Oil prices have surged above $110 per barrel, driven by renewed tensions surrounding Iran and reported drone incidents in the United Arab Emirates. These developments have disrupted diplomatic efforts, fueling worries about future supply interruptions and stoking inflation concerns globally.

The spike in energy costs has rippled through financial markets, sending the benchmark U.S. 10-year Treasury yield to highs not seen since early 2025. This jump has dampened enthusiasm for more speculative investments like Bitcoin, as safer fixed-income assets become comparatively more attractive.

Market participants are adjusting their expectations on Federal Reserve policy accordingly.

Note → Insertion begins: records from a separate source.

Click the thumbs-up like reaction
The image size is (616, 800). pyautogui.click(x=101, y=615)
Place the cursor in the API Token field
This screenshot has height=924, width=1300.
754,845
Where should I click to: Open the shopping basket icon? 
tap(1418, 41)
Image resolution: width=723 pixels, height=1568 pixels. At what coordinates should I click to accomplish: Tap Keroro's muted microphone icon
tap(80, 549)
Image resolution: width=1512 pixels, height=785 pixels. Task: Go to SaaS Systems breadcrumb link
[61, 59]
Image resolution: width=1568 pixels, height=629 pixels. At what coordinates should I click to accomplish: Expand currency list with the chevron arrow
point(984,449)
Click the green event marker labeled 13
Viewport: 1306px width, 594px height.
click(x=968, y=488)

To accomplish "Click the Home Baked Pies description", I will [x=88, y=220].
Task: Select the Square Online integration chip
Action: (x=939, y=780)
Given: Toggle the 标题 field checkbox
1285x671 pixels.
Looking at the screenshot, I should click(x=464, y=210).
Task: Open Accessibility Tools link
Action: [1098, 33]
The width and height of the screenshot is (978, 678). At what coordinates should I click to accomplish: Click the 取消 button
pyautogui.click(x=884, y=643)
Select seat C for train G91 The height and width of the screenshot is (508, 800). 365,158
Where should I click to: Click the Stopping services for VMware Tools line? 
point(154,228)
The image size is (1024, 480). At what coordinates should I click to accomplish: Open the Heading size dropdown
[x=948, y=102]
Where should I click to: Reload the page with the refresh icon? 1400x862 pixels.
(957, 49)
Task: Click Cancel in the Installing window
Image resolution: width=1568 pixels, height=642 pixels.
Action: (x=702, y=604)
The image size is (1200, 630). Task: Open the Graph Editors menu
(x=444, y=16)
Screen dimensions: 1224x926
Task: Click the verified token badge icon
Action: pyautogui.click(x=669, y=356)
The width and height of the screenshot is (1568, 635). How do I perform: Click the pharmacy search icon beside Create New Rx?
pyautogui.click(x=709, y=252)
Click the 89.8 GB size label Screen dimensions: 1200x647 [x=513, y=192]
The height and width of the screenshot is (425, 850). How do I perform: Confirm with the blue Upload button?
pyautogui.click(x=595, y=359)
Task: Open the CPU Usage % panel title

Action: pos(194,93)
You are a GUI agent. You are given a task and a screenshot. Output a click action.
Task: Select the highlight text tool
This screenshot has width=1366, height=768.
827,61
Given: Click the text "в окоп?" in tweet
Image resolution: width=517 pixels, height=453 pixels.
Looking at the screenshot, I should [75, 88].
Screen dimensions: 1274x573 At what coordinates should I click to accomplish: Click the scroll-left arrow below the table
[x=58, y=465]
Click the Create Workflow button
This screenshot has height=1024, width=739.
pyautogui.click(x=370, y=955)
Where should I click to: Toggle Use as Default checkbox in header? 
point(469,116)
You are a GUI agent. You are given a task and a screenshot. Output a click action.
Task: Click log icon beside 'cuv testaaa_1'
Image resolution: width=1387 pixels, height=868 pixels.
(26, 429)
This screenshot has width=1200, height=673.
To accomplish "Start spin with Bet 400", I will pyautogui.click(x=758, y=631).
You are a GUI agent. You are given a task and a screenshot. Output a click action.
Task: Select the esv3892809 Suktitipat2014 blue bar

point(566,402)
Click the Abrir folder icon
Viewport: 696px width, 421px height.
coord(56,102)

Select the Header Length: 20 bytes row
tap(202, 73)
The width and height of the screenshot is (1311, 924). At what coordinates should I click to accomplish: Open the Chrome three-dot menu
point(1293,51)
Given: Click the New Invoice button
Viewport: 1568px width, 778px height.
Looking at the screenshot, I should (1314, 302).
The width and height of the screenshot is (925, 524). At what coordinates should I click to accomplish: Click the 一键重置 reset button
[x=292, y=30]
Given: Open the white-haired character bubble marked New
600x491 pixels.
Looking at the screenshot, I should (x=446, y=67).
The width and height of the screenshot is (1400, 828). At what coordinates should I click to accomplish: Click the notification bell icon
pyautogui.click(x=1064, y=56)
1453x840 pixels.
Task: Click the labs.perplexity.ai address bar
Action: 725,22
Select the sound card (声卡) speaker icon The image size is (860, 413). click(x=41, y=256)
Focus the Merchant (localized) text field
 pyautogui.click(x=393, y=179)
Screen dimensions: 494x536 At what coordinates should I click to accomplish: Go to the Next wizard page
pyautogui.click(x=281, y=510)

The likelihood of rate cuts this year seems to be diminishing, with futures traders now pricing in the possibility of a rate hike before the end of 2026. This shift is making growth-focused assets less appealing.

Adding fuel to market jitters, President Donald Trump issued a stark warning over the Iran negotiations, emphasizing that “time is ticking” for a diplomatic resolution. The specter of regional conflict has further pressured markets, pushing investors toward caution.

Ethereum, the second-largest cryptocurrency, witnessed a decline of around 3% to $2,122. Other altcoins including XRP, Polygon, and Solana also retreated amid the broader risk-off sentiment sweeping across digital assets. Even popular meme coin Dogecoin took a hit, slipping more than 2%.

Bitcoin’s struggle to maintain momentum above $80,000 despite steady institutional interest and inflows into spot Bitcoin ETFs highlights the tug-of-war between optimistic crypto bulls and cautious risk managers wary of an inflationary backdrop.

With Nvidia’s earnings report looming later this week, markets could see further shifts in risk appetite driven by sentiment in tech stocks, which often set the tone for early market direction. The intersection of geopolitical unease, monetary policy uncertainty, and commodity price swings makes for a complex environment for crypto and equities alike.